PROBLEM TO WORK ON
Transcribe the part of the insider-trading trial article between "As of now, 19" and "testify in the case.", inclusive.

SELECTION
[Start]

23 March 11 07:47 ET
Mr Rajaratnam was met by photographers and camera crews at court

A former Intel executive has said that he passed company information to his friend Raj Rajaratnam in the biggest Wall Street insider-trading trial in decades.

Rajiv Goel made the claims as a witness for the prosecution.

Former billionaire hedge-fund manager Mr Rajaratnam is accused of making more than $45m (£28m) by illegally trading on insider information.

Mr Rajaratnam denies all charges.

Close ties

Mr Rajaratnam was arrested in October 2009, and has been freed on bail of $100m.

Should he be found guilty then he may face a prison sentence of more than 20 years.

Prosecutors have called the case the "largest hedge fund insider trading case in history".

They claim that Mr Rajaratnam used a network of contacts to get information that allowed him to make illegal profits from stock trades.

Mr Goel is described as a close friend of Mr Rajaratnam who told him the details of a business deal days before they became public knowledge.

"I was afraid I was doing something where, if it turns out to be wrong, it will have a bearing on the friendship," Mr Goel said in a Manhattan court room.

So far more than two dozen people have been criminally or civilly charged in the case.

They include staff at some of America's biggest companies, including IBM and Intel.

As of now, 19 have pleaded guilty.

Prosecutors have said in a letter to the judge that they intend to call Goldman Sachs chief executive Lloyd Blankfein to testify in the case.

[End]

RECORDED DATA
[Start]

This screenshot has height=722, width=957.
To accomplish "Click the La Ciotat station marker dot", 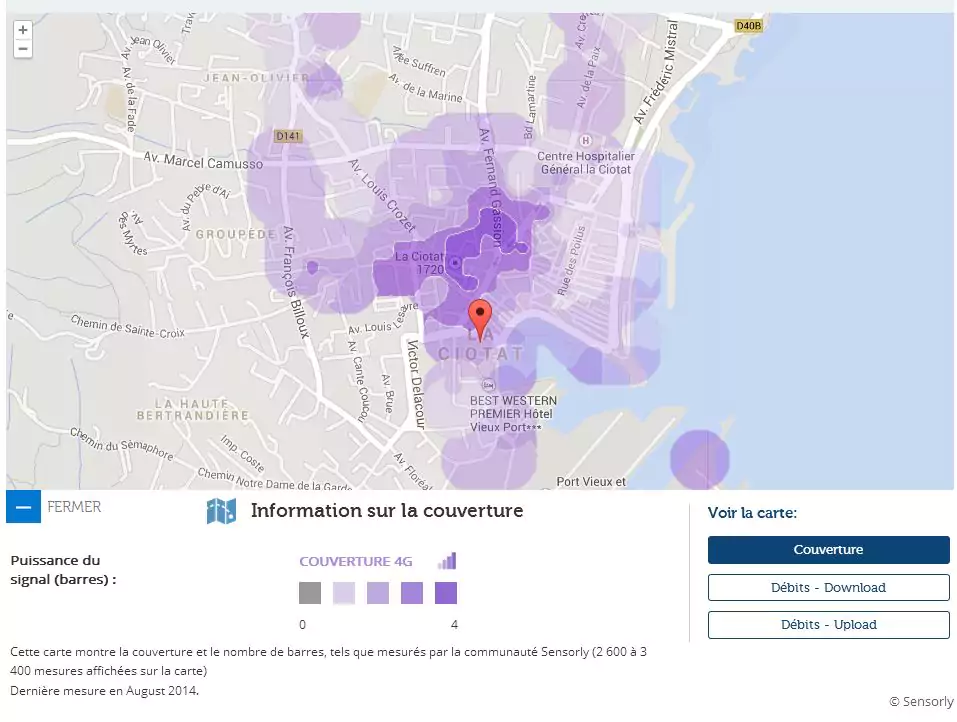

[End]

RESPONSE
As of now, 19 have pleaded guilty.

Prosecutors have said in a letter to the judge that they intend to call Goldman Sachs chief executive Lloyd Blankfein to testify in the case.